#### Work required:
Output all the records below, word for word.

BEGIN Data for the task

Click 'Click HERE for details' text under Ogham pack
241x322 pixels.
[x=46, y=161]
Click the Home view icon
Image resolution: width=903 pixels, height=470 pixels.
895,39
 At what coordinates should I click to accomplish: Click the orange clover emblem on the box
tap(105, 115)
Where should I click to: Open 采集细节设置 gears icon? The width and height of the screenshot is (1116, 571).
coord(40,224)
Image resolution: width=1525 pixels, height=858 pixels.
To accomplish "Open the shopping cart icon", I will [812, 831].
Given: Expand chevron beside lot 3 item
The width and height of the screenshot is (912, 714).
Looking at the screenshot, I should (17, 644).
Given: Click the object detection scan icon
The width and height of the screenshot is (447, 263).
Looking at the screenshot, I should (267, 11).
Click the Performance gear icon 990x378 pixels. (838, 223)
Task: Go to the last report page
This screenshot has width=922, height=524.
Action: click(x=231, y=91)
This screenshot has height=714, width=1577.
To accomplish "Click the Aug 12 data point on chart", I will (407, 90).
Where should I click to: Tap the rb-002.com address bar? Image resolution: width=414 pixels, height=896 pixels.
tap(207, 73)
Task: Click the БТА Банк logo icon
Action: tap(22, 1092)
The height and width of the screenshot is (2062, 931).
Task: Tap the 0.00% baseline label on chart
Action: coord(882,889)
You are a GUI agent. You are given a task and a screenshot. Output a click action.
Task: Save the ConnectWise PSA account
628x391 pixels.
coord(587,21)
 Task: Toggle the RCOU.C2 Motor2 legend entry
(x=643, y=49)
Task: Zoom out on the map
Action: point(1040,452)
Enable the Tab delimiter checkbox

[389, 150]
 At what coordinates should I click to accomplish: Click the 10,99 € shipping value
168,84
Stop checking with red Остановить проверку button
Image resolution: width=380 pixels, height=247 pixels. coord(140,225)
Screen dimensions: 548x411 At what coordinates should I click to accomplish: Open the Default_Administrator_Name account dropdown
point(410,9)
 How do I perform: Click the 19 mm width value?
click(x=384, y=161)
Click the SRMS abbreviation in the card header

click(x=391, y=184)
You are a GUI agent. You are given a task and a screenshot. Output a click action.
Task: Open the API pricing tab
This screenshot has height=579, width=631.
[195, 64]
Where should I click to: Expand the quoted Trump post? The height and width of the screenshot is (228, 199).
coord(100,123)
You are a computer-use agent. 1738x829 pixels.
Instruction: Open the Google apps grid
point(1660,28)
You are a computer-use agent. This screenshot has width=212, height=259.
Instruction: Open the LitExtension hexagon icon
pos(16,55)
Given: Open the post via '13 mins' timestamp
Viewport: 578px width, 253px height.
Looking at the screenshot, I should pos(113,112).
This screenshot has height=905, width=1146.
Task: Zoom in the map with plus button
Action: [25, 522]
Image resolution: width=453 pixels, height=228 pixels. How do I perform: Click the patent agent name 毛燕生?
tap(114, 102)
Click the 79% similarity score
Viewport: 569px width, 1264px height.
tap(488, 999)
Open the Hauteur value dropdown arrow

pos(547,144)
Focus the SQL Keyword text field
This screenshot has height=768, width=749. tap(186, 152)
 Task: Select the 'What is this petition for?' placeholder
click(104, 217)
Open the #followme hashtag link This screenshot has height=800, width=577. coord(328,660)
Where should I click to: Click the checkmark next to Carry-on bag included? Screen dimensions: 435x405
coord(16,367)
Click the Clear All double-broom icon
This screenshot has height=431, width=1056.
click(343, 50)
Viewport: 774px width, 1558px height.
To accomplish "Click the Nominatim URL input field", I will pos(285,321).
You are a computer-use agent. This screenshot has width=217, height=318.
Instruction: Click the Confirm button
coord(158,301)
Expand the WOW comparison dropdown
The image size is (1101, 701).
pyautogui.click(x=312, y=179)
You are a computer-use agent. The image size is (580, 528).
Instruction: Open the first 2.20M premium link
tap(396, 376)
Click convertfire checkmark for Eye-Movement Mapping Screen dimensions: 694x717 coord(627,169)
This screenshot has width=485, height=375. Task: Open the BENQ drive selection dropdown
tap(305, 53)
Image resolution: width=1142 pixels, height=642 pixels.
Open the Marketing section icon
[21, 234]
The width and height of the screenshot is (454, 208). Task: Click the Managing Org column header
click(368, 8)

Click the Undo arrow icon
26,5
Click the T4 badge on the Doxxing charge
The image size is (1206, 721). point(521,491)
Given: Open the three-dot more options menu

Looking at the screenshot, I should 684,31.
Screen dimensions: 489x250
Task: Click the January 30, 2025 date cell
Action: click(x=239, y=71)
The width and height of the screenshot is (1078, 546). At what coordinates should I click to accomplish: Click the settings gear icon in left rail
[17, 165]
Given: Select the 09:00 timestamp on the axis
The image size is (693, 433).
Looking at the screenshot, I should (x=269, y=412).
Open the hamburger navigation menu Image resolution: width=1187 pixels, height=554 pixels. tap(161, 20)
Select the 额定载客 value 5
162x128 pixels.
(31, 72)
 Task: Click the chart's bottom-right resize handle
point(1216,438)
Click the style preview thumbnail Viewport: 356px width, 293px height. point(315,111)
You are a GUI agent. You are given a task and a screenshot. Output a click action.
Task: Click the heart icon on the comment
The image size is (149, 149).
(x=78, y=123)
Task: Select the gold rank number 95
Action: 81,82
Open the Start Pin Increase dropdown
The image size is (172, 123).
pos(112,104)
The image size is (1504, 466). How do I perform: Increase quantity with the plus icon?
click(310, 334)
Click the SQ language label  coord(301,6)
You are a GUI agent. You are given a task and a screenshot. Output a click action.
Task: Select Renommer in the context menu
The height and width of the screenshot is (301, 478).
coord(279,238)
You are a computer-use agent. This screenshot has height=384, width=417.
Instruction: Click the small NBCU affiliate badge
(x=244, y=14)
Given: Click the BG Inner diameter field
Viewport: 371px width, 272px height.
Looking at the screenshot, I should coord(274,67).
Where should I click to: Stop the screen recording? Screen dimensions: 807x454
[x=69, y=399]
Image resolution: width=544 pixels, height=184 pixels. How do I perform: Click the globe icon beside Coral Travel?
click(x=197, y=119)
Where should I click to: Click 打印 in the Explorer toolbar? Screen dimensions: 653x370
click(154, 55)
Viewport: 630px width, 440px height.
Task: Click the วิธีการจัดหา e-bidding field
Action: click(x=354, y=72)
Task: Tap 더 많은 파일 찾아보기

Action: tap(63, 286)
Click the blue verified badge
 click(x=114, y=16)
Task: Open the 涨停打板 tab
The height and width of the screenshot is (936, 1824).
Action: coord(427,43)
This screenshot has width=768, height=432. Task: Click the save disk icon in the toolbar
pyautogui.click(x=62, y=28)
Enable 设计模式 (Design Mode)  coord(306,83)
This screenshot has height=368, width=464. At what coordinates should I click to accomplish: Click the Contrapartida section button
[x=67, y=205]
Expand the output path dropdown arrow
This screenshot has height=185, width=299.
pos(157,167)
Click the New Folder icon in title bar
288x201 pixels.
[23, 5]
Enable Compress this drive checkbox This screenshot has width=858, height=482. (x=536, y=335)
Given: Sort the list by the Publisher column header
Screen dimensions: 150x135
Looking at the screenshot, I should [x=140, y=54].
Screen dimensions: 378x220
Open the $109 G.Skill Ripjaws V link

END Data for the task

#### Output of the exercise:
Click 'Click HERE for details' text under Ogham pack
241x322 pixels.
[x=46, y=161]
Click the Home view icon
Image resolution: width=903 pixels, height=470 pixels.
895,39
 At what coordinates should I click to accomplish: Click the orange clover emblem on the box
tap(105, 115)
Where should I click to: Open 采集细节设置 gears icon? The width and height of the screenshot is (1116, 571).
coord(40,224)
Image resolution: width=1525 pixels, height=858 pixels.
To accomplish "Open the shopping cart icon", I will [812, 831].
Given: Expand chevron beside lot 3 item
The width and height of the screenshot is (912, 714).
Looking at the screenshot, I should (17, 644).
Given: Click the object detection scan icon
The width and height of the screenshot is (447, 263).
Looking at the screenshot, I should (267, 11).
Click the Performance gear icon 990x378 pixels. (838, 223)
Task: Go to the last report page
This screenshot has width=922, height=524.
Action: click(x=231, y=91)
This screenshot has height=714, width=1577.
To accomplish "Click the Aug 12 data point on chart", I will (407, 90).
Where should I click to: Tap the rb-002.com address bar? Image resolution: width=414 pixels, height=896 pixels.
tap(207, 73)
Task: Click the БТА Банк logo icon
Action: tap(22, 1092)
The height and width of the screenshot is (2062, 931).
Task: Tap the 0.00% baseline label on chart
Action: coord(882,889)
You are a GUI agent. You are given a task and a screenshot. Output a click action.
Task: Save the ConnectWise PSA account
628x391 pixels.
coord(587,21)
 Task: Toggle the RCOU.C2 Motor2 legend entry
(x=643, y=49)
Task: Zoom out on the map
Action: point(1040,452)
Enable the Tab delimiter checkbox

[389, 150]
 At what coordinates should I click to accomplish: Click the 10,99 € shipping value
168,84
Stop checking with red Остановить проверку button
Image resolution: width=380 pixels, height=247 pixels. coord(140,225)
Screen dimensions: 548x411 At what coordinates should I click to accomplish: Open the Default_Administrator_Name account dropdown
point(410,9)
 How do I perform: Click the 19 mm width value?
click(x=384, y=161)
Click the SRMS abbreviation in the card header

click(x=391, y=184)
You are a GUI agent. You are given a task and a screenshot. Output a click action.
Task: Open the API pricing tab
This screenshot has height=579, width=631.
[195, 64]
Where should I click to: Expand the quoted Trump post? The height and width of the screenshot is (228, 199).
coord(100,123)
You are a computer-use agent. 1738x829 pixels.
Instruction: Open the Google apps grid
point(1660,28)
You are a computer-use agent. This screenshot has width=212, height=259.
Instruction: Open the LitExtension hexagon icon
pos(16,55)
Given: Open the post via '13 mins' timestamp
Viewport: 578px width, 253px height.
Looking at the screenshot, I should pos(113,112).
This screenshot has height=905, width=1146.
Task: Zoom in the map with plus button
Action: [25, 522]
Image resolution: width=453 pixels, height=228 pixels. How do I perform: Click the patent agent name 毛燕生?
tap(114, 102)
Click the 79% similarity score
Viewport: 569px width, 1264px height.
tap(488, 999)
Open the Hauteur value dropdown arrow

pos(547,144)
Focus the SQL Keyword text field
This screenshot has height=768, width=749. tap(186, 152)
 Task: Select the 'What is this petition for?' placeholder
click(104, 217)
Open the #followme hashtag link This screenshot has height=800, width=577. coord(328,660)
Where should I click to: Click the checkmark next to Carry-on bag included? Screen dimensions: 435x405
coord(16,367)
Click the Clear All double-broom icon
This screenshot has height=431, width=1056.
click(343, 50)
Viewport: 774px width, 1558px height.
To accomplish "Click the Nominatim URL input field", I will pos(285,321).
You are a computer-use agent. This screenshot has width=217, height=318.
Instruction: Click the Confirm button
coord(158,301)
Expand the WOW comparison dropdown
The image size is (1101, 701).
pyautogui.click(x=312, y=179)
You are a computer-use agent. The image size is (580, 528).
Instruction: Open the first 2.20M premium link
tap(396, 376)
Click convertfire checkmark for Eye-Movement Mapping Screen dimensions: 694x717 coord(627,169)
This screenshot has width=485, height=375. Task: Open the BENQ drive selection dropdown
tap(305, 53)
Image resolution: width=1142 pixels, height=642 pixels.
Open the Marketing section icon
[21, 234]
The width and height of the screenshot is (454, 208). Task: Click the Managing Org column header
click(368, 8)

Click the Undo arrow icon
26,5
Click the T4 badge on the Doxxing charge
The image size is (1206, 721). point(521,491)
Given: Open the three-dot more options menu

Looking at the screenshot, I should 684,31.
Screen dimensions: 489x250
Task: Click the January 30, 2025 date cell
Action: click(x=239, y=71)
The width and height of the screenshot is (1078, 546). At what coordinates should I click to accomplish: Click the settings gear icon in left rail
[17, 165]
Given: Select the 09:00 timestamp on the axis
The image size is (693, 433).
Looking at the screenshot, I should (x=269, y=412).
Open the hamburger navigation menu Image resolution: width=1187 pixels, height=554 pixels. tap(161, 20)
Select the 额定载客 value 5
162x128 pixels.
(31, 72)
 Task: Click the chart's bottom-right resize handle
point(1216,438)
Click the style preview thumbnail Viewport: 356px width, 293px height. point(315,111)
You are a GUI agent. You are given a task and a screenshot. Output a click action.
Task: Click the heart icon on the comment
The image size is (149, 149).
(x=78, y=123)
Task: Select the gold rank number 95
Action: 81,82
Open the Start Pin Increase dropdown
The image size is (172, 123).
pos(112,104)
The image size is (1504, 466). How do I perform: Increase quantity with the plus icon?
click(310, 334)
Click the SQ language label  coord(301,6)
You are a GUI agent. You are given a task and a screenshot. Output a click action.
Task: Select Renommer in the context menu
The height and width of the screenshot is (301, 478).
coord(279,238)
You are a computer-use agent. This screenshot has height=384, width=417.
Instruction: Click the small NBCU affiliate badge
(x=244, y=14)
Given: Click the BG Inner diameter field
Viewport: 371px width, 272px height.
Looking at the screenshot, I should coord(274,67).
Where should I click to: Stop the screen recording? Screen dimensions: 807x454
[x=69, y=399]
Image resolution: width=544 pixels, height=184 pixels. How do I perform: Click the globe icon beside Coral Travel?
click(x=197, y=119)
Where should I click to: Click 打印 in the Explorer toolbar? Screen dimensions: 653x370
click(154, 55)
Viewport: 630px width, 440px height.
Task: Click the วิธีการจัดหา e-bidding field
Action: click(x=354, y=72)
Task: Tap 더 많은 파일 찾아보기

Action: tap(63, 286)
Click the blue verified badge
 click(x=114, y=16)
Task: Open the 涨停打板 tab
The height and width of the screenshot is (936, 1824).
Action: coord(427,43)
This screenshot has width=768, height=432. Task: Click the save disk icon in the toolbar
pyautogui.click(x=62, y=28)
Enable 设计模式 (Design Mode)  coord(306,83)
This screenshot has height=368, width=464. At what coordinates should I click to accomplish: Click the Contrapartida section button
[x=67, y=205]
Expand the output path dropdown arrow
This screenshot has height=185, width=299.
pos(157,167)
Click the New Folder icon in title bar
288x201 pixels.
[23, 5]
Enable Compress this drive checkbox This screenshot has width=858, height=482. (x=536, y=335)
Given: Sort the list by the Publisher column header
Screen dimensions: 150x135
Looking at the screenshot, I should [x=140, y=54].
Screen dimensions: 378x220
Open the $109 G.Skill Ripjaws V link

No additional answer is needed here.